Record Number Of Baby Dolphins Born In Sarasota Bay In 2021

The 2018-19 red tide outbreak and shark attacks likely led to a record number of dolphins born in Sarasota Bay this year, researchers said.

Tiffany Razzano | Patch Staff

SARASOTA, FL — A record number of births has been recorded among the long-term resident bottlenose dolphin community of Sarasota Bay this year.

The Chicago Zoological Society's Sarasota Dolphin Research Program has documented 22 dolphin births in 2021, surpassing the record of 21 set in 2017.

The newest calf was first observed with its mother, Squarenotch, on Dec. 2. The 44-year-old dolphin has been observed in Sarasota Bay since 1980 and this is her sixth documented calf, according to a news release from SDRP.

"It's great to see the continuing productivity of the bay's dolphins, and really interesting that it was one of our older females that put us over the top," said Dr. Randy Wells, vice president of Marine Mammal Conservation for CZS and director of SDRP, which is based at Mote Marine Laboratory.

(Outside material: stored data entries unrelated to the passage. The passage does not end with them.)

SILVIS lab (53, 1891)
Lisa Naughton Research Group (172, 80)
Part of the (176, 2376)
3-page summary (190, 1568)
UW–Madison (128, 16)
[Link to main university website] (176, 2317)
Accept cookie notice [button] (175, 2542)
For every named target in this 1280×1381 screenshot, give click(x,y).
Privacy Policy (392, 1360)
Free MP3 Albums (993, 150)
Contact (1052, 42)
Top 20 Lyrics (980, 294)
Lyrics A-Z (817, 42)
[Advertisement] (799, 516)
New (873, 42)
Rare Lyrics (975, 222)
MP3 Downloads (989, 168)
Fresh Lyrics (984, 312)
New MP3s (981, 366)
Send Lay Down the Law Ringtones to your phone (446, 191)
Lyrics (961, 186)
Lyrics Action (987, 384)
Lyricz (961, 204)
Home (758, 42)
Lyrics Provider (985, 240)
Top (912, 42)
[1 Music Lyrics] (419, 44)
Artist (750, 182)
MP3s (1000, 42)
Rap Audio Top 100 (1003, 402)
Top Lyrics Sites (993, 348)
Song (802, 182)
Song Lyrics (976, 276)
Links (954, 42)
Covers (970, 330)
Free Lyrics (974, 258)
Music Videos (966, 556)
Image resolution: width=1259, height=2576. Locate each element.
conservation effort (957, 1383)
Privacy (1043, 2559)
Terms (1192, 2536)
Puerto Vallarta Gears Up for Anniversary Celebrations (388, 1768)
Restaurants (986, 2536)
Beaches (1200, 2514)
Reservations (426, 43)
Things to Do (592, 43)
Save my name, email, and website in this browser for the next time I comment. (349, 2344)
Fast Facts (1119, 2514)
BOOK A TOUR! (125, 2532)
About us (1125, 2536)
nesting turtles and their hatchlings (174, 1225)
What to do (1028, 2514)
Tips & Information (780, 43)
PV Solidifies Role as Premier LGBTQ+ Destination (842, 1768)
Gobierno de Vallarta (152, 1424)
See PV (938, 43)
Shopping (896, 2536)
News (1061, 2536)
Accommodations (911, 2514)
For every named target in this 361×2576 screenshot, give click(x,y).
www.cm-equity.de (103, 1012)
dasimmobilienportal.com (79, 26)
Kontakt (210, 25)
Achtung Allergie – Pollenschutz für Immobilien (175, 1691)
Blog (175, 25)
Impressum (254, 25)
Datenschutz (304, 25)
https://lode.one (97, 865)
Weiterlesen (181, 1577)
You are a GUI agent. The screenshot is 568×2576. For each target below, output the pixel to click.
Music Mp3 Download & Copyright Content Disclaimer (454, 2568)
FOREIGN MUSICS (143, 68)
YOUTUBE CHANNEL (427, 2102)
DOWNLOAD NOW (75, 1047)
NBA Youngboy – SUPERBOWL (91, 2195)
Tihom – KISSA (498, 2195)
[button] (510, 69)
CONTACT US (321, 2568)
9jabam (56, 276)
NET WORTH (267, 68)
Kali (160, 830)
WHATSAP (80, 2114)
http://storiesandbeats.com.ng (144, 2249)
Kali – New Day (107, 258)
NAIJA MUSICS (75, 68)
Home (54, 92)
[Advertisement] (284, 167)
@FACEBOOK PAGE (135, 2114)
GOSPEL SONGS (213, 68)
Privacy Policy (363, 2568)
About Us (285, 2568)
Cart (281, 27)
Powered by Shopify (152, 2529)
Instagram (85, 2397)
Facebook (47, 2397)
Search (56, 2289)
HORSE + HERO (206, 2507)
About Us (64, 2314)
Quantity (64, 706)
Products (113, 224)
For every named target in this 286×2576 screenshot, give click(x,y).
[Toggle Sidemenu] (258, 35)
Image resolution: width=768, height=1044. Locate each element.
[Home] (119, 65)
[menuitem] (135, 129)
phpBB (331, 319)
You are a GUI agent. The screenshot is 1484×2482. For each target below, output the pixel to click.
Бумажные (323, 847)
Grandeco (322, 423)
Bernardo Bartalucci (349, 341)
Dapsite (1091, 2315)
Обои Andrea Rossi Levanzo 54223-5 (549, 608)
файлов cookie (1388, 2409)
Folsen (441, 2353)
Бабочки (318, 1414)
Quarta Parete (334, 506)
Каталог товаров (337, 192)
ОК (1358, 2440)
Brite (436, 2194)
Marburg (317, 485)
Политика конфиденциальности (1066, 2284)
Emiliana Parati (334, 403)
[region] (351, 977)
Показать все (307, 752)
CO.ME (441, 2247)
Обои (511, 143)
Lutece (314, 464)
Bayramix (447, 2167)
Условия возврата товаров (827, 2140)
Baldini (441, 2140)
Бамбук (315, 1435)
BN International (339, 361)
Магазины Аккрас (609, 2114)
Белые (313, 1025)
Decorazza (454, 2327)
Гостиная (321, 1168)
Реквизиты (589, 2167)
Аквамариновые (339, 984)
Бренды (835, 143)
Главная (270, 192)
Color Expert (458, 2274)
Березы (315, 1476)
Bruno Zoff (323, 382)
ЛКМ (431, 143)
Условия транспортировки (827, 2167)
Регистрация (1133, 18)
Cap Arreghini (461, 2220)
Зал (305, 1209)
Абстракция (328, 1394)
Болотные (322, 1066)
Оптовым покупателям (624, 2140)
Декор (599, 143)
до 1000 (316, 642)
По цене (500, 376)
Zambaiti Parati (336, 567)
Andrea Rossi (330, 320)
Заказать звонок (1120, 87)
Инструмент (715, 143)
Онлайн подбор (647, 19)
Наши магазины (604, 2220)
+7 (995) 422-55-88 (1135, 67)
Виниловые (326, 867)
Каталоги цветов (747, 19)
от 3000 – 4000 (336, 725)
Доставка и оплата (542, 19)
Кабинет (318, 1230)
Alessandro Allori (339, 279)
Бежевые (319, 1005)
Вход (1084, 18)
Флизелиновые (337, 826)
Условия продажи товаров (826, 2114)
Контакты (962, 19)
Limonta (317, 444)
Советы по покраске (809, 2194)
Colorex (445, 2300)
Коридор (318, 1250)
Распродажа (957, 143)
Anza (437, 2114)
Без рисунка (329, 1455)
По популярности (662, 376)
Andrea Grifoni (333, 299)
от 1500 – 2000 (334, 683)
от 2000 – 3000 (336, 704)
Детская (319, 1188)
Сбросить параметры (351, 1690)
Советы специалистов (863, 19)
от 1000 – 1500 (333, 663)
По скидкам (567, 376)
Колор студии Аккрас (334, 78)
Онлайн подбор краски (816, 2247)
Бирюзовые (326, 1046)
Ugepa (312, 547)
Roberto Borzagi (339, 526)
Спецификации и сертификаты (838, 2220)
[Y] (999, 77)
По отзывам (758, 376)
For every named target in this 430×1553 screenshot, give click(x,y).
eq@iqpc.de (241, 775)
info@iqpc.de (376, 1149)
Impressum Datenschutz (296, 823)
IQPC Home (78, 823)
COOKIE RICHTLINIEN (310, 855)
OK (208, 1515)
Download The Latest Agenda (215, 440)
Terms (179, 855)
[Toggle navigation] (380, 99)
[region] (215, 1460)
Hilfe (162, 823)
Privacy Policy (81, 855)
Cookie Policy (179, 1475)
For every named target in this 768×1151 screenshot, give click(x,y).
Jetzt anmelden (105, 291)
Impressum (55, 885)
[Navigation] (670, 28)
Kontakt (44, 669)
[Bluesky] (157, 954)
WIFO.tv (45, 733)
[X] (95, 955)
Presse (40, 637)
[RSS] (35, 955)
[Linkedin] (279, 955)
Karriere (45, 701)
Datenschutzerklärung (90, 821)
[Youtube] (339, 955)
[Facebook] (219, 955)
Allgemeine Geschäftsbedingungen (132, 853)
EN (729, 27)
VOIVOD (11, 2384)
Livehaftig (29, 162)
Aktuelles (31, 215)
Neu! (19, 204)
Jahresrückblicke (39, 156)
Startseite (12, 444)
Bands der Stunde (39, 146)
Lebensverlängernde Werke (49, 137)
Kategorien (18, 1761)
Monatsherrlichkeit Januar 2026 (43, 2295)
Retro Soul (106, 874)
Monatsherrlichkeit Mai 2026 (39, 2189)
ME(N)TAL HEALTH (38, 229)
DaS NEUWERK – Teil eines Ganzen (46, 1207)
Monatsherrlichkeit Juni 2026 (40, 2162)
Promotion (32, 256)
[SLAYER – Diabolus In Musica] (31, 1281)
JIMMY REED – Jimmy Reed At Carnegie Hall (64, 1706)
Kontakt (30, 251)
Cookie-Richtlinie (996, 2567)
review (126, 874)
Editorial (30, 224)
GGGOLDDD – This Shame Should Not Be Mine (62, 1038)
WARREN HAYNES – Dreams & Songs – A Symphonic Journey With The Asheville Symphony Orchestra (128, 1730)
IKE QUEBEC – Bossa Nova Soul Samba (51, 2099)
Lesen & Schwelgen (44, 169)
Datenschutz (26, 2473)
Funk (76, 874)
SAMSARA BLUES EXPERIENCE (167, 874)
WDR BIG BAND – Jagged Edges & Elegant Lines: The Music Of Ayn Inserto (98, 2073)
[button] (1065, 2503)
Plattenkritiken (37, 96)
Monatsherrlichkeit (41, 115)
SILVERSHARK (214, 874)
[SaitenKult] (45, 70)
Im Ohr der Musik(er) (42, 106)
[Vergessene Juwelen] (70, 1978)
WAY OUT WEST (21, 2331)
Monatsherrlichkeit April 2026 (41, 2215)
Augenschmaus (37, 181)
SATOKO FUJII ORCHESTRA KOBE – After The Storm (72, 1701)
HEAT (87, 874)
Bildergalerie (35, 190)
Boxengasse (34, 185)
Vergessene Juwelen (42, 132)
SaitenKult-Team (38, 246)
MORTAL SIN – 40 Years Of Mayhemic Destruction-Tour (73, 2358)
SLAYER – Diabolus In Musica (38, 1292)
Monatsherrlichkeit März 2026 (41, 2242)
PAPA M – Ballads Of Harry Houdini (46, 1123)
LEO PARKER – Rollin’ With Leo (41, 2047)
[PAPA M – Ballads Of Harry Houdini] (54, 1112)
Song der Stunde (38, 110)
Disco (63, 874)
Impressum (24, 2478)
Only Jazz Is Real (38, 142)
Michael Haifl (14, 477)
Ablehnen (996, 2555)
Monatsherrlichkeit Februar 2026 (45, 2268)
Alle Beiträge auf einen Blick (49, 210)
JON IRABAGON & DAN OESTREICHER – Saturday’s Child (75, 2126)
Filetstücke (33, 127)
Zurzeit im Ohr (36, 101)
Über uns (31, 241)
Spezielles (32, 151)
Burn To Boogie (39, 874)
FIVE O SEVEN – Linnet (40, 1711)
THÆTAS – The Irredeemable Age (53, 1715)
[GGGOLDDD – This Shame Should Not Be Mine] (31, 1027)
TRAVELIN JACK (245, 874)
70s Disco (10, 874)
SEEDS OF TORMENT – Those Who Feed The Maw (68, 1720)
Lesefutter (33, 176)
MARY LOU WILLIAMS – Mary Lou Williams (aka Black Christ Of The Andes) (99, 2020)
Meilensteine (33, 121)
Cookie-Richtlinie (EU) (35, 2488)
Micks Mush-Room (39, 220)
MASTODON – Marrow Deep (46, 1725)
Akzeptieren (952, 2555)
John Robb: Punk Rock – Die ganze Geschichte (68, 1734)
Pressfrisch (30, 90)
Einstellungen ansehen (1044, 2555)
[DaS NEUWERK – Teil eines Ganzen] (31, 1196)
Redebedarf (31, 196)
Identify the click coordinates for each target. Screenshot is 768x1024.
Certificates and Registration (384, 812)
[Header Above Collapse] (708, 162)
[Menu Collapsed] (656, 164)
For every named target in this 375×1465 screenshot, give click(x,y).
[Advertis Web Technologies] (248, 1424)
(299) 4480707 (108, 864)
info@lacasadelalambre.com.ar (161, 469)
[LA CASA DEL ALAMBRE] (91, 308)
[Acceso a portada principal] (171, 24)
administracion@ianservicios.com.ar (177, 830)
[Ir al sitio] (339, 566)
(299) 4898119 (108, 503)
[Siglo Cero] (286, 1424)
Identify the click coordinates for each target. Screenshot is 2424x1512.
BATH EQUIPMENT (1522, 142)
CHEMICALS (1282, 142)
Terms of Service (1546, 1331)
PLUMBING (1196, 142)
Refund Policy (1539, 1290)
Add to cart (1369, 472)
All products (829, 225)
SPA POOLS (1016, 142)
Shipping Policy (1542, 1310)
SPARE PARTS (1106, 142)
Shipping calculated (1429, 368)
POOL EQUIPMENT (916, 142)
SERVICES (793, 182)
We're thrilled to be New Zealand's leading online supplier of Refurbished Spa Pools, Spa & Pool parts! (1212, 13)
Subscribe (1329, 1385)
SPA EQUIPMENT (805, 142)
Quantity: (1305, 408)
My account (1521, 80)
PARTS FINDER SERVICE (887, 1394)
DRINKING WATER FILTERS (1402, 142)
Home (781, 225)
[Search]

Squarenotch was one of the 466 dolphins that Wells documented as part of his University of California, Santa Cruz Ph.D. dissertation "Structural Aspects of Dolphin Societies," which he completed in 1986. As part of that work, he examined the population structure and social units of dolphins in Southwest Florida.

His studies expanded knowledge of the Sarasota Bay dolphin community, building on research that began in 1970 with the seminal finding that the bay's dolphins were long-term residents across decades and generations, according to SDRP. Today, the bay's dolphins are the focus of the world's longest-running study of a wild dolphin population.

Studying individual dolphins in their own habitat for extended periods has allowed researchers to gain insight into dolphin biology and physiology and delve deeply into their day-to-day lives and complex social interactions as a society. Wells' work has also improved the understanding of dolphins' needs in the face of increased human activity in coastal waters.

"It's exciting to document new calves each year as one measure of the health of the bay's dolphin population and the health of the bay itself," Wells said. "But the long-term nature of our research allows us to drill deeper and consider the question of why we had a record number of births."

The 2018-19 red tide outbreak in Sarasota Bay might have played a role in the number of calves this year, he said. Red tide was unusually strong during that outbreak, killing marine life and causing millions of dollars in losses to coastal economics.

During and following the bloom, researchers found fewer than half the average number of stingrays in the bay. They also used photographs to learn that Sarasota Bay dolphins were bitten by sharks in record numbers in 2019 and 2020.

They also found that 45 percent of the females that gave birth to calves in 2021, lost dependent calves during or since red tide.

"Adding these facts together allows us to make some tentative inferences," Wells said. "We know that stingrays are a primary prey item for sharks. When a preferred prey is unavailable, they'll look to alternatives.

"The loss of typical shark prey may have led to the increased interactions we documented between sharks and dolphins as alternative prey, which allows us to infer that increased shark predation accounts for at least some of the losses of dependent calves during that period. When we document decreased ray catches, we tend to see increased disappearances of young dolphin calves."

Since Sarasota dolphins typically rear their young for about four years, the loss of dependent calves before that age during and following the red tide outbreak in 2018-19 meant that more females were available to reproduce in 2020, contributing to the increase in the number of births this year, Wells said.

"The record number of births is a wonderful story in itself, but thanks to our long-term data, we're able to develop hypotheses about some of the factors that may have led to this result, which should lead to a better understanding of what can happen to an animal population when an environmental anomaly occurs," he said.